• [What is needed] Up to and including the line with "Wizyta [button] (492, 41)", restate every line of the records below word for word, from the first line on, leaving out the pictures.
---*---
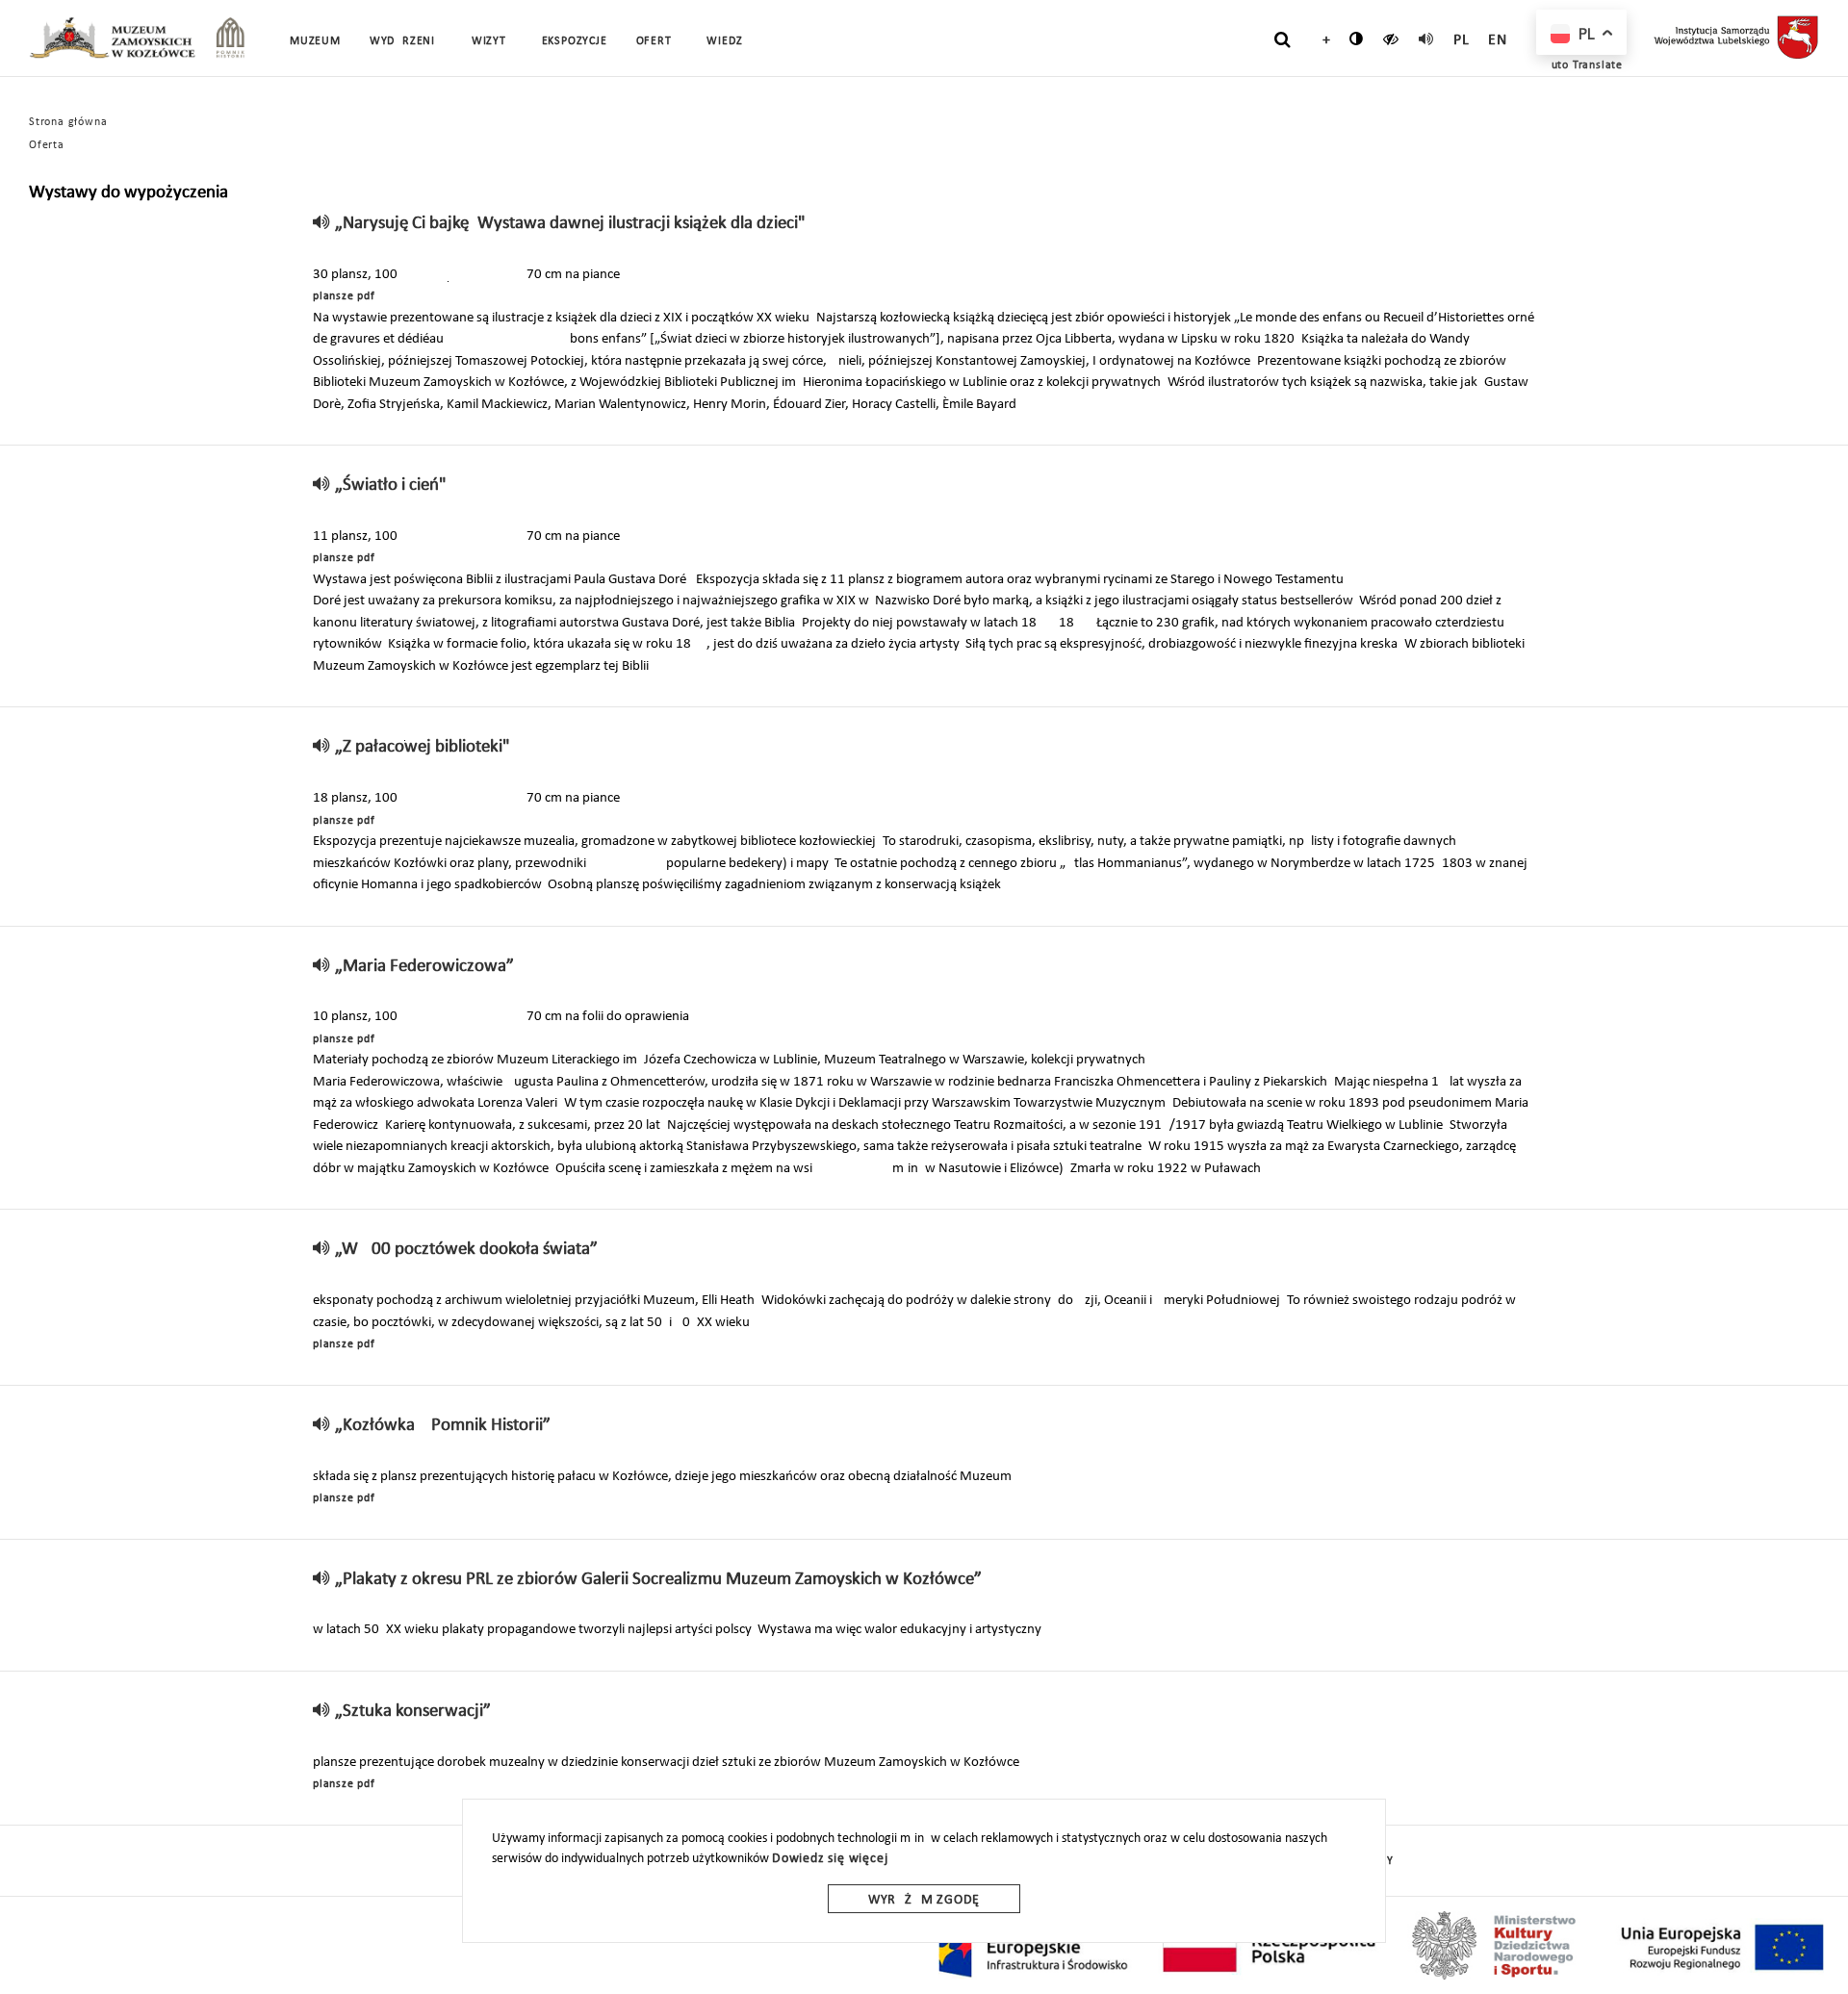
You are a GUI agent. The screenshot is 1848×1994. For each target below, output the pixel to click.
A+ (1322, 40)
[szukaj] (1282, 39)
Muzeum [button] (315, 41)
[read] (1426, 38)
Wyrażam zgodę (924, 1900)
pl (1461, 40)
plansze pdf (344, 296)
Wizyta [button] (492, 41)
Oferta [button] (657, 41)
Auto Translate (1583, 65)
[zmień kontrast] (1356, 38)
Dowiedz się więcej (829, 1859)
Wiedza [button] (728, 41)
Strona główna (68, 122)
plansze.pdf (344, 1344)
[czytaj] (1391, 38)
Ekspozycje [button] (574, 41)
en (1497, 40)
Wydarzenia (406, 41)
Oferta (46, 145)
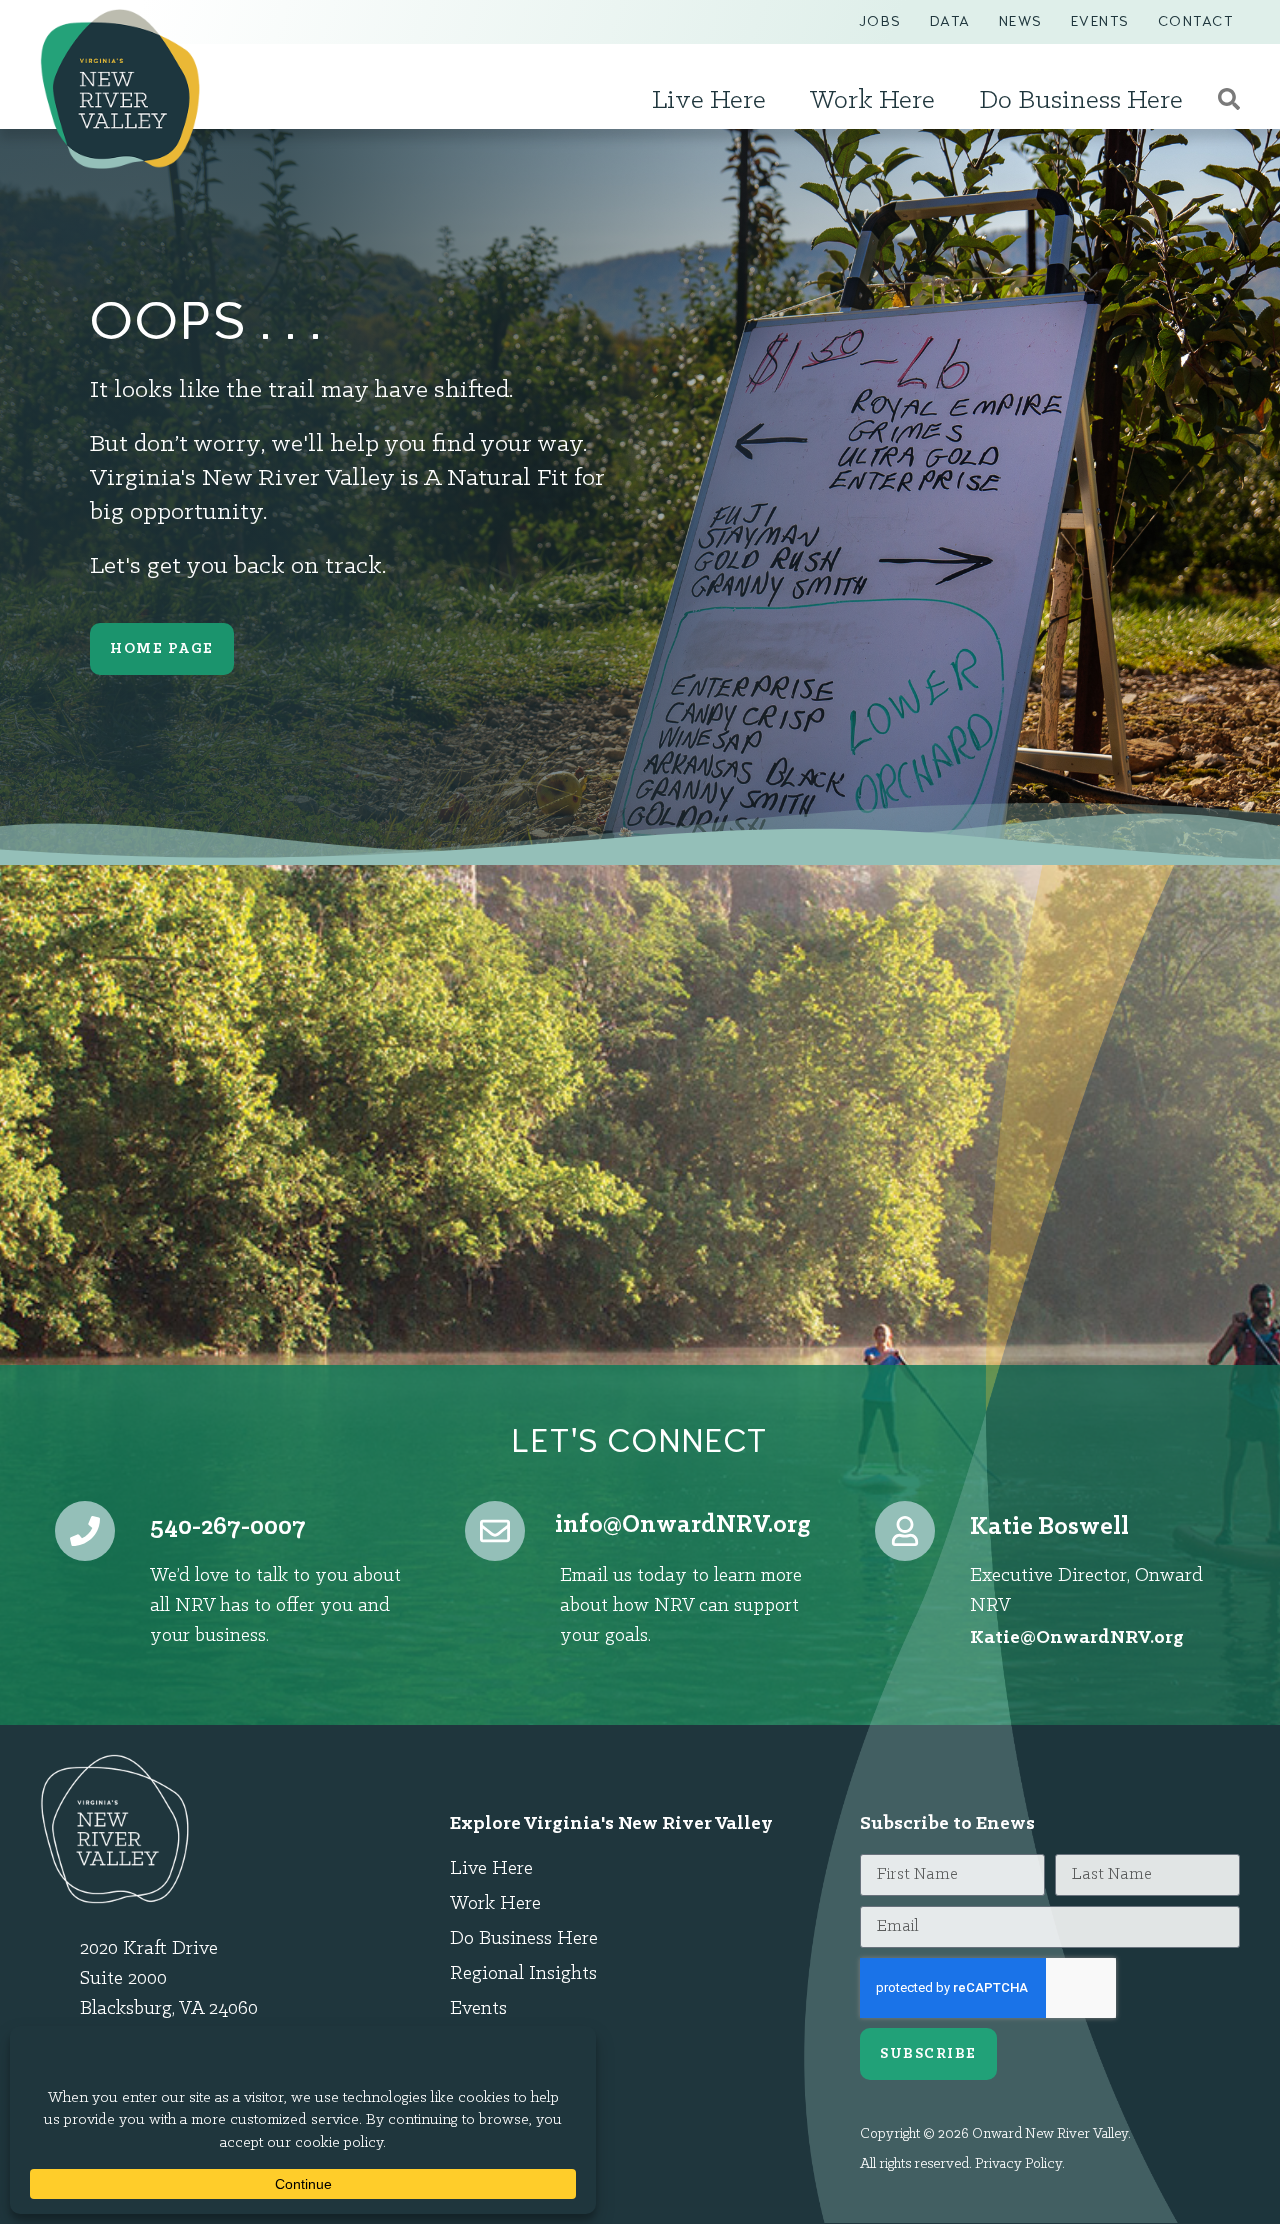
---*---
• [Response below]
You are a GUI agent. The screenshot is 1848×1994. For each target below, output the pixel to click.
A+ (1322, 40)
[szukaj] (1282, 39)
Muzeum [button] (315, 41)
[read] (1426, 38)
Wyrażam zgodę (924, 1900)
pl (1461, 40)
plansze pdf (344, 296)
Wizyta [button] (492, 41)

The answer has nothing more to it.